-- What this exercise asks --
#1 According to the packaging passage below, what does permeability measure?
#2 Please duplicate a section of the packaging passage below, beginning at the words "It is easy to" and stopping after "or partly plastic.".
* start Page excerpt *
Welt's experience with packaging goes way back. His father was a pioneer in food irradiation, and Welt recalls vividly how irradiation made it possible for a new range of foods to be taken up into space for the astronauts. He describes how his mother would cook steaks, then his father would package and sterilize them, and they would be sent off to NASA. Bruce Welt and his brother started a company based on distributing dried fruits, vegetables and nuts. The Welt brothers designed packages for these products and learned the practical requirements of packaging as well as the aesthetic requirements. Today, Welt's research is a logical development of these opportunities as he pushes packaging materials in new directions to improve their performance and capabilities.

It is easy to take packages for granted. They are everywhere, and virtually everything we buy comes in one. Even from ancient times, a wide range of materials were used to package goods for sale, storage, or transportation. Wood, cloth, glass, metal --- all these have been used, and continue to find a role in packaging. However, in the twentieth century, the introduction of plastics opened up new possibilities for packaging. A succession of plastics were developed, each of which had specific properties that made it a good choice for some packaging applications and a less good choice for others. The range and usefulness of plastics is so great that the majority of packages --- and many products as well -- are either wholly or partly plastic.

Welt's research focuses on plastics that are used for food packaging. He says that one of the most important issues in using plastics with food is called permeability, which measures the amount of oxygen that can pass through the plastic. Plastics are made of molecules which are long chains of repeating subunits. Electrical and mechanical forces hold the chains together, and that gives plastics their solid but often stretchy nature. There is room between these chains for small molecules to work their way through.
* end Page excerpt *
* start Data shown *
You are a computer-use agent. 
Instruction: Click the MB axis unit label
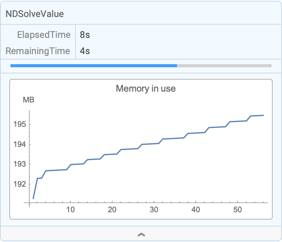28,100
* end Data shown *
* start Data shown *
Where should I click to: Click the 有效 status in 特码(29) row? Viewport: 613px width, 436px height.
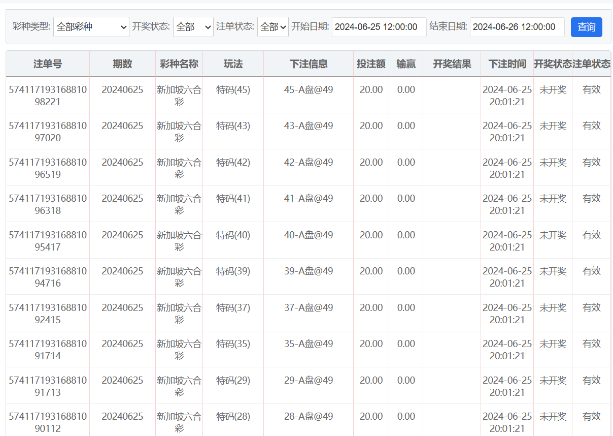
* end Data shown *
-- Answers per task --
#1 The amount of oxygen that can pass through the plastic.

#2
It is easy to take packages for granted. They are everywhere, and virtually everything we buy comes in one. Even from ancient times, a wide range of materials were used to package goods for sale, storage, or transportation. Wood, cloth, glass, metal --- all these have been used, and continue to find a role in packaging. However, in the twentieth century, the introduction of plastics opened up new possibilities for packaging. A succession of plastics were developed, each of which had specific properties that made it a good choice for some packaging applications and a less good choice for others. The range and usefulness of plastics is so great that the majority of packages --- and many products as well -- are either wholly or partly plastic.